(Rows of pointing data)
══════

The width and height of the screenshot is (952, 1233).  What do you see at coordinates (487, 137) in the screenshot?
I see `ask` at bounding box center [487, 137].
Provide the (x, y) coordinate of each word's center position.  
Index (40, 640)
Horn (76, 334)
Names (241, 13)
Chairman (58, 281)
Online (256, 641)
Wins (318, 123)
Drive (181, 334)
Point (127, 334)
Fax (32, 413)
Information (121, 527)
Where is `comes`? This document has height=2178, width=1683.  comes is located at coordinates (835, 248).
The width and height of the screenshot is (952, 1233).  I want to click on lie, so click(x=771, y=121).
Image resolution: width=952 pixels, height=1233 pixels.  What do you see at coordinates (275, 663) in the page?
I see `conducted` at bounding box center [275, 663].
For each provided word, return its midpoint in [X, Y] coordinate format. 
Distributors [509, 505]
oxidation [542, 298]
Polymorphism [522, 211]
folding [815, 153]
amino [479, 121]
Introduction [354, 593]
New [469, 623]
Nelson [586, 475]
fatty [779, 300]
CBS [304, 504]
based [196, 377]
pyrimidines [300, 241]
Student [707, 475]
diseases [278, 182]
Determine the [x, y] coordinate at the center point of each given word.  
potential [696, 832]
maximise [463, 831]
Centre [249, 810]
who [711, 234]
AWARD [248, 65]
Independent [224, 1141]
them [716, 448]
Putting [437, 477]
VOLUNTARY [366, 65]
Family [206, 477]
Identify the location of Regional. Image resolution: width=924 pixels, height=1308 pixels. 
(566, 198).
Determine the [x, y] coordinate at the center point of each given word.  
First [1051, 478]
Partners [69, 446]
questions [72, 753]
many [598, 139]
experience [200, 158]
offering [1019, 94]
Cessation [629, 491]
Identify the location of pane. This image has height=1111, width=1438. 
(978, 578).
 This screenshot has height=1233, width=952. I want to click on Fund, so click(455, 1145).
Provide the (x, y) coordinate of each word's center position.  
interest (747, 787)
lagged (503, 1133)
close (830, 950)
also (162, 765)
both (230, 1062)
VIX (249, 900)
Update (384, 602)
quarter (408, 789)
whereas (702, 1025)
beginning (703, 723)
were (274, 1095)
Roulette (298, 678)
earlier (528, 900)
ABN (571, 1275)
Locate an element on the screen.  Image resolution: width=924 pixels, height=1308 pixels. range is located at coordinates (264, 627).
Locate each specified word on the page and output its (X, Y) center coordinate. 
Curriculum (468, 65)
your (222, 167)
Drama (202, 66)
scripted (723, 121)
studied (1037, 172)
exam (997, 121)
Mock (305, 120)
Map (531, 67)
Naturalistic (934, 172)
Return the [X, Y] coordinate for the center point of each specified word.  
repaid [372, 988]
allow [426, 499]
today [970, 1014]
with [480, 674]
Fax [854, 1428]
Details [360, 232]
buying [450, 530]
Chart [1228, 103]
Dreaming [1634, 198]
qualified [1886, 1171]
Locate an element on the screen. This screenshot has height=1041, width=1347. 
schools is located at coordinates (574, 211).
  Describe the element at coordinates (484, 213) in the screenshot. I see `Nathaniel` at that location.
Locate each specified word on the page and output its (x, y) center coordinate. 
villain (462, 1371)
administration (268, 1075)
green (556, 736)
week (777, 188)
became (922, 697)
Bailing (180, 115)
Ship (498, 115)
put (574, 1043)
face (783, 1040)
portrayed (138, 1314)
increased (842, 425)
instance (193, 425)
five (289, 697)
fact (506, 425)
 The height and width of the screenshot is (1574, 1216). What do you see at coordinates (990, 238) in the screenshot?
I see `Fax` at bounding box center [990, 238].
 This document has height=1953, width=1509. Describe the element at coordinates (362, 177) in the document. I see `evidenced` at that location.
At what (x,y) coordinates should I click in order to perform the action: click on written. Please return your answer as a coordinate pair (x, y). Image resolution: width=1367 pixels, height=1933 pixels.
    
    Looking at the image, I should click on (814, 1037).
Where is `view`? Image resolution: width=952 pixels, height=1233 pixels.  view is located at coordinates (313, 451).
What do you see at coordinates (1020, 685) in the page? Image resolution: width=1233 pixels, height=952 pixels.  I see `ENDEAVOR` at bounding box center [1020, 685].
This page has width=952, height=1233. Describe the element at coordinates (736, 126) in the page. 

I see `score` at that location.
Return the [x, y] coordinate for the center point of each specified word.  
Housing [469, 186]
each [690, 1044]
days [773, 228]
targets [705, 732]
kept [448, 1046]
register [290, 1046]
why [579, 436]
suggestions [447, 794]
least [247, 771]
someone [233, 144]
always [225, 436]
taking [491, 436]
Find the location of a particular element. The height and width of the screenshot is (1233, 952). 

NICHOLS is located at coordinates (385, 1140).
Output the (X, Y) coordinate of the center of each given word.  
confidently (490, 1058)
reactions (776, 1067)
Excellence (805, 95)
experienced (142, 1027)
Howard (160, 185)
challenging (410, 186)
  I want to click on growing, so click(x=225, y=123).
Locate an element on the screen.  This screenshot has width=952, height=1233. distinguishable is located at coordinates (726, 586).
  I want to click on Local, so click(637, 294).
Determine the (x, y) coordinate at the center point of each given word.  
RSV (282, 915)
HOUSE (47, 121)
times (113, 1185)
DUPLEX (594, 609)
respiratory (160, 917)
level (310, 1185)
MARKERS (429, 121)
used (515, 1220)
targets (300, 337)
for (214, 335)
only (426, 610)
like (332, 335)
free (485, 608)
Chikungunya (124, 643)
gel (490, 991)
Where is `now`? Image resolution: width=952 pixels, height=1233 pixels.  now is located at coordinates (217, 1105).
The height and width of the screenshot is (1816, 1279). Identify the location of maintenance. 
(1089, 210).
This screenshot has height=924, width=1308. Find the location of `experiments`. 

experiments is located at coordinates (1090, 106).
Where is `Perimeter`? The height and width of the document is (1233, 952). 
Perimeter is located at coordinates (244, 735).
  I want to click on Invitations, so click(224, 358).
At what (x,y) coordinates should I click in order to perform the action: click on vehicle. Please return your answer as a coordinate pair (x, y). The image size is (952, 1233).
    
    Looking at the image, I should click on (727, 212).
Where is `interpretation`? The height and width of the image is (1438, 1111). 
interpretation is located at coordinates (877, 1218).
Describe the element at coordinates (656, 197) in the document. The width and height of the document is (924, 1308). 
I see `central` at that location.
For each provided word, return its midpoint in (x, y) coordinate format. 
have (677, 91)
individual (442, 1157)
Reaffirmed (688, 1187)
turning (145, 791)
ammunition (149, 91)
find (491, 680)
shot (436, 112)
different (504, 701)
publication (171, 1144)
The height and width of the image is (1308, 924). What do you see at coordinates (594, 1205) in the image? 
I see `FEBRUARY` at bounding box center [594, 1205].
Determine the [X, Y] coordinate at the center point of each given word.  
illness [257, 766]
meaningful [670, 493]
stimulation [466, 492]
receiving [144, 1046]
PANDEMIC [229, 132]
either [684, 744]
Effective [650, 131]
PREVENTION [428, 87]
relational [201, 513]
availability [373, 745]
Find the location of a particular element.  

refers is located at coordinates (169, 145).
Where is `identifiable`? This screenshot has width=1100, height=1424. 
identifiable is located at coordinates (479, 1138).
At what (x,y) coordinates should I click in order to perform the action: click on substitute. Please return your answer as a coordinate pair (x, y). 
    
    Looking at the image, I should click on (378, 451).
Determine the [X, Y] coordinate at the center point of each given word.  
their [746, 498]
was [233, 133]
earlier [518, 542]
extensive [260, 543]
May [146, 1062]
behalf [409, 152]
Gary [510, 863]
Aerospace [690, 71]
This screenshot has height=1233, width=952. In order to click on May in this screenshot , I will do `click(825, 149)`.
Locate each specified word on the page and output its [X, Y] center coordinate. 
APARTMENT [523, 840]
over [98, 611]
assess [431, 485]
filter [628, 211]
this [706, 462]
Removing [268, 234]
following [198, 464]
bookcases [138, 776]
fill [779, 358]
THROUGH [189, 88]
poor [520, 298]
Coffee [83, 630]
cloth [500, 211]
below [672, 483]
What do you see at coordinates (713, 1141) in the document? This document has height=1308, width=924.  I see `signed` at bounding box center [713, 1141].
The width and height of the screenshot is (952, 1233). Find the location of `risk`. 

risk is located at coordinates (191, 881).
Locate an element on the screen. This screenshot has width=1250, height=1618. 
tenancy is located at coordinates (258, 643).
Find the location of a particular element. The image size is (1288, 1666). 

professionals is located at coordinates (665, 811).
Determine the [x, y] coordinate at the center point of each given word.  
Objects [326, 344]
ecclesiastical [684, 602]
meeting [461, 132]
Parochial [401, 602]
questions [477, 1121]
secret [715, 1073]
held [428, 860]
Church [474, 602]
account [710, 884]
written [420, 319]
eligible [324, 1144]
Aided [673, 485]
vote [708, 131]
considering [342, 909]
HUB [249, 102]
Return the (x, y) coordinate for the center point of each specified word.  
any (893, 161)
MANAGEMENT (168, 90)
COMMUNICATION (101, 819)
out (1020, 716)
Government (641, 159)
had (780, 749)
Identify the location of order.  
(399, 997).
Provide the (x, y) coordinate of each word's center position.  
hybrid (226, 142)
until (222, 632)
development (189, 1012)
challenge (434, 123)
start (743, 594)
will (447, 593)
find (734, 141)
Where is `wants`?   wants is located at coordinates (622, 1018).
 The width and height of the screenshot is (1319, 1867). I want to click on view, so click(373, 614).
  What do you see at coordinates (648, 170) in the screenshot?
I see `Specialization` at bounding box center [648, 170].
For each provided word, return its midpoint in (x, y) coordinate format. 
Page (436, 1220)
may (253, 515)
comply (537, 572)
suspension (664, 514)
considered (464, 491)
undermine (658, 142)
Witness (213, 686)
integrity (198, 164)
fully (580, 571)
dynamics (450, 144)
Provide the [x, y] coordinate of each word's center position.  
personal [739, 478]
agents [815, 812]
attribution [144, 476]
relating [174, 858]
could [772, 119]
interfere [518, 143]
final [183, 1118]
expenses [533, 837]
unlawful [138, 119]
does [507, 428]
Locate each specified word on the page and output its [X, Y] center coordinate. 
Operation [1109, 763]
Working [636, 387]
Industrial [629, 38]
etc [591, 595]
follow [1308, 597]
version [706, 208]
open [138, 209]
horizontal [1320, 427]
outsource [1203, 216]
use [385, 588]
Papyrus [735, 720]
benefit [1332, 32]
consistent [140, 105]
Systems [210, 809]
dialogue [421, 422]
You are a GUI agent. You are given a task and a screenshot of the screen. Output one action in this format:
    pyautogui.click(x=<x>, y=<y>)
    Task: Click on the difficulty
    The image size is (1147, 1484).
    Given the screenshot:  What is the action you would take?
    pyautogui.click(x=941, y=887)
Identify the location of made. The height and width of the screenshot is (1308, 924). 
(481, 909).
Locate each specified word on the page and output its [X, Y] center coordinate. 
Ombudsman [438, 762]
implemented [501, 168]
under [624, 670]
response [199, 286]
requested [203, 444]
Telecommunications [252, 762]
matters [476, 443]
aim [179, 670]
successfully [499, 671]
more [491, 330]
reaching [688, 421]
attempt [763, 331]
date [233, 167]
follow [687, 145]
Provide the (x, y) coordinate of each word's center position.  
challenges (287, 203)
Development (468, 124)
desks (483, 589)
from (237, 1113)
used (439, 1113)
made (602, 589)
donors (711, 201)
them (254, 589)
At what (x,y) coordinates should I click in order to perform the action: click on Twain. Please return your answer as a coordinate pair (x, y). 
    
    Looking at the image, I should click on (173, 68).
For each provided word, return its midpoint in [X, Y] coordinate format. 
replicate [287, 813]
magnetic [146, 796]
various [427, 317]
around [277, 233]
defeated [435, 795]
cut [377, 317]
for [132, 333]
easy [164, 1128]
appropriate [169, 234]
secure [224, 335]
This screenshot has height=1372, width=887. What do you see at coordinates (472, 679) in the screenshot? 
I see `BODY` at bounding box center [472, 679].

══════

Can you recast everything in the material above, from the line containing "Systems [210, 809]" down to the line containing "pyautogui.click(x=941, y=887)", as a Markdown table with a Row column numbering each line and a Line column holding its text?

| Row | Line |
|---|---|
| 1 | Systems [210, 809] |
| 2 | dialogue [421, 422] |
| 3 | You are a GUI agent. You are given a task and a screenshot of the screen. Output one action in this format: |
| 4 |     pyautogui.click(x=<x>, y=<y>) |
| 5 |     Task: Click on the difficulty |
| 6 |     The image size is (1147, 1484). |
| 7 |     Given the screenshot:  What is the action you would take? |
| 8 |     pyautogui.click(x=941, y=887) |